Current utility GIS data, sourced from partner utilities, ready to drop straight into engineering drawings - no phone tag with an agency.
Consolidated historical geotechnical reports and site conditions, so soil surprises turn into things you already knew.
An iOS app for logging site observations and syncing what the field sees with what the office planned.
Tools for due diligence, risk identification, permitting and collaborative scoping - the paperwork half of pre-construction.
SOC2-compliant handling matters when the datasets belong to critical infrastructure and the owners are watching.
CivilGrid's users are the people who plan before others build: civil engineers, developers, construction firms, utilities, cities and agencies. Named clients include PG&E, San Jose Water, GHD, Mark Thomas, Underwood & Rosenblum and Civiltec. The same utilities that use the platform also feed it - a nice loop where the customer is also, sometimes, the supplier.
Coverage runs across more than half of California, and as of July 2025 into Arizona and Nevada. The expansion was not a growth-hack; it was demand. California clients needed cross-state projects covered, and a waitlist of regional firms kept asking.
"CivilGrid keeps showing its value to me every time I use it."
"Great tool for pipeline projects providing instant access to utility information during planning."
"Exceptional responsiveness of customer support. Indispensable tool for our projects."
Formerly Agora Maps. The company rebranded to CivilGrid on the way to figuring out what it was.
Classmates. Josh Mackanic and Brandon Cohen were Wharton WG18 - and Venture Lab VIP-X alumni.
$60,000 pipe. One undocumented buried line at a prior job helped inspire the whole company.
500,000 dig-ins. That annual U.S. figure, and its ~$30B price tag, is the target CivilGrid is aiming at.
Product demos and founder interviews live on CivilGrid's channels and the App Store. Start with the website walkthrough, then poke around the founder's talks on how fragmented the built environment really is.
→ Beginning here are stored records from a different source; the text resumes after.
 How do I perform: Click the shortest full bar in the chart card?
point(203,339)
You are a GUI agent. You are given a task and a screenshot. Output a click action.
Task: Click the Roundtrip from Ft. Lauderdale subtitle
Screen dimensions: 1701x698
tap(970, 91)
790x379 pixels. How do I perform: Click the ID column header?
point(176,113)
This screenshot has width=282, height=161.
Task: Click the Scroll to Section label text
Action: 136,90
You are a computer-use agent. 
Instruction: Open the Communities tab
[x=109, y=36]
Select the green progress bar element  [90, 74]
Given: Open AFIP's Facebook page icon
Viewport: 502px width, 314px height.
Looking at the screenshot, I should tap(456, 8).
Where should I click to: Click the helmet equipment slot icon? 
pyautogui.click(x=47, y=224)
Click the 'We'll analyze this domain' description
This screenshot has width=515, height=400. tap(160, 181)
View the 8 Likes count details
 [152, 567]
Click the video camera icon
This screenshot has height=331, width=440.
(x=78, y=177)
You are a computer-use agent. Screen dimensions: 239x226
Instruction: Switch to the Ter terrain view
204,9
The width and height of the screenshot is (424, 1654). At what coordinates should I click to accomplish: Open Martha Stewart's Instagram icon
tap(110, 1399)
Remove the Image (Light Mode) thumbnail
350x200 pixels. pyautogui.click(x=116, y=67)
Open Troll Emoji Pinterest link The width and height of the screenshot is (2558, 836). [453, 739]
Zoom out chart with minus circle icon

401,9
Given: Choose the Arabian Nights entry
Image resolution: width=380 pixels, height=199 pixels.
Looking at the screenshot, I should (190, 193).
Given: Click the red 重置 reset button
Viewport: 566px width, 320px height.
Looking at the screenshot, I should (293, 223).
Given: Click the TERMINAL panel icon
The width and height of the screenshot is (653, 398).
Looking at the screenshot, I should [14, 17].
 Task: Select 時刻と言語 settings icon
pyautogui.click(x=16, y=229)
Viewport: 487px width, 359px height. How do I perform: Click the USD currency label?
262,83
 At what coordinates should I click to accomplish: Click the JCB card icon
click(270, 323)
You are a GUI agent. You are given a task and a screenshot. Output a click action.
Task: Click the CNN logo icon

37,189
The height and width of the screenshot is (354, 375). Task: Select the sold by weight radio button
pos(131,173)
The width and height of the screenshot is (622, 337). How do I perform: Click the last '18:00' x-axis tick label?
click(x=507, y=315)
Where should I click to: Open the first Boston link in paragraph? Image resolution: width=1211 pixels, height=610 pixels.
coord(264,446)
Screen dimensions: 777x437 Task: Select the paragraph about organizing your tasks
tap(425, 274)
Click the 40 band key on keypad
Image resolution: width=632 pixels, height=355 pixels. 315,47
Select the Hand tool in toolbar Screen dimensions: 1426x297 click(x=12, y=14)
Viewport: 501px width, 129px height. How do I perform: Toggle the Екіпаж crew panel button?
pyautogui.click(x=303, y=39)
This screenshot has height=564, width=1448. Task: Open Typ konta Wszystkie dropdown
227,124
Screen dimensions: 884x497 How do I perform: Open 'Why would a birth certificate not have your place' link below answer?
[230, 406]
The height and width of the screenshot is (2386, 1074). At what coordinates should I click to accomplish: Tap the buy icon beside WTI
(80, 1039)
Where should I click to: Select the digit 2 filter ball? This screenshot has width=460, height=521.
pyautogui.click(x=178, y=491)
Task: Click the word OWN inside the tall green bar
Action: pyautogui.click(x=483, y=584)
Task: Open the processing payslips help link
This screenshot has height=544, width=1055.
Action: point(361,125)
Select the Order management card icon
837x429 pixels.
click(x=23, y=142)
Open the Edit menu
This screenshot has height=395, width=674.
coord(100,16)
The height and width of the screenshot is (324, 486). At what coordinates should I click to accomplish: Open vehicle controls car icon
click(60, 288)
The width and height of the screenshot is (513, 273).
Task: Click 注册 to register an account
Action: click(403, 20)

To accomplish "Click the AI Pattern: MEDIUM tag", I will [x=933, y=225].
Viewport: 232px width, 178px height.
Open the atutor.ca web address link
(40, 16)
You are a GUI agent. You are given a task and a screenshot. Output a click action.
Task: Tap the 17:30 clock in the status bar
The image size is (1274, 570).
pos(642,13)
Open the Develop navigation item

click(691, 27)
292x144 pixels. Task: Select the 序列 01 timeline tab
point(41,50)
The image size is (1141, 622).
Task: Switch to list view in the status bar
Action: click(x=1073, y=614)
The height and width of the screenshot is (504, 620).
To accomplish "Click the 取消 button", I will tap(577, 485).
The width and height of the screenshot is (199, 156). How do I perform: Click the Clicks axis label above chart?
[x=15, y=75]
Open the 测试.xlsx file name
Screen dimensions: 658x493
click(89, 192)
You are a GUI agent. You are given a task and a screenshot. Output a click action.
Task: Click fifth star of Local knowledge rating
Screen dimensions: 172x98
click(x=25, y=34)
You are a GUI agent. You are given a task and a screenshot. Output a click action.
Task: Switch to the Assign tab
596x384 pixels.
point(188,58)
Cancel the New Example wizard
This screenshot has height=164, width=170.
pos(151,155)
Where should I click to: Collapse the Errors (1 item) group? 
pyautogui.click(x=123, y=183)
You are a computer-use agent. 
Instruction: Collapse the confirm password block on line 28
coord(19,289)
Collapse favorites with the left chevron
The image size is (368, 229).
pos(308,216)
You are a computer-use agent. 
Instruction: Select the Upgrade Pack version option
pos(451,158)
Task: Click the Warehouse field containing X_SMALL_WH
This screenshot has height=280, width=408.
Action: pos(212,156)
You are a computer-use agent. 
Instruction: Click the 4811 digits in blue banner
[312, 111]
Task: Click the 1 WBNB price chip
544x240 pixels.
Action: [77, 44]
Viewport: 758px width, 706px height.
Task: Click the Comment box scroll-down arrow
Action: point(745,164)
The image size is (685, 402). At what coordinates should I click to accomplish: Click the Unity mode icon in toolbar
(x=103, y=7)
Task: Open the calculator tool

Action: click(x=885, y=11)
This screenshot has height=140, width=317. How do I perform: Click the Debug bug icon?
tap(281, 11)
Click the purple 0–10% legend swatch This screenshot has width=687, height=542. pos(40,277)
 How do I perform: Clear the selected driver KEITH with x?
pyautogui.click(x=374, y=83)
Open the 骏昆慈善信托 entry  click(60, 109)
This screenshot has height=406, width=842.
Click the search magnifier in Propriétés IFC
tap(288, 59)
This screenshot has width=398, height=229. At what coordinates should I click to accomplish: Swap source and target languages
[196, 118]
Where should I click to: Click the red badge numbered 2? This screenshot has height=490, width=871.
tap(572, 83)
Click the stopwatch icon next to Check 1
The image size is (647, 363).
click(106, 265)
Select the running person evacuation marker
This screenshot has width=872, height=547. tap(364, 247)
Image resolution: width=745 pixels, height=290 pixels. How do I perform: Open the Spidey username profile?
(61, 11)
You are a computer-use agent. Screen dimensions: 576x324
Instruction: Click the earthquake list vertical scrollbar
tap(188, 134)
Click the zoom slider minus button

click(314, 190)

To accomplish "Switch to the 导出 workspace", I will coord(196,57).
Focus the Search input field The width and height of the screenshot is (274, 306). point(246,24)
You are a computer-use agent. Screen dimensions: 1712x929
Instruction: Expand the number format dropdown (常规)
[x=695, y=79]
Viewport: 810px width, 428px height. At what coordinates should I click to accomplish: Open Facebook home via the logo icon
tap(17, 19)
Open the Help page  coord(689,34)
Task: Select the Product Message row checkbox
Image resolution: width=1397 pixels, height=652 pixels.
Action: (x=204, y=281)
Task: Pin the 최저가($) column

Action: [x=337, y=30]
CivilGrid is a San Francisco construction-intelligence company that centralizes utility, environmental, geotechnical and land-rights data into a single collaborative platform - often called 'Google Maps for pre-construction.' Founded in 2021 by Wharton classmates Josh Mackanic and Brandon Cohen, it partners with utilities and agencies to pull current GIS datasets so engineers and construction teams can scope, plan and de-risk projects before anyone breaks ground, cutting pre-construction research time by up to 90%.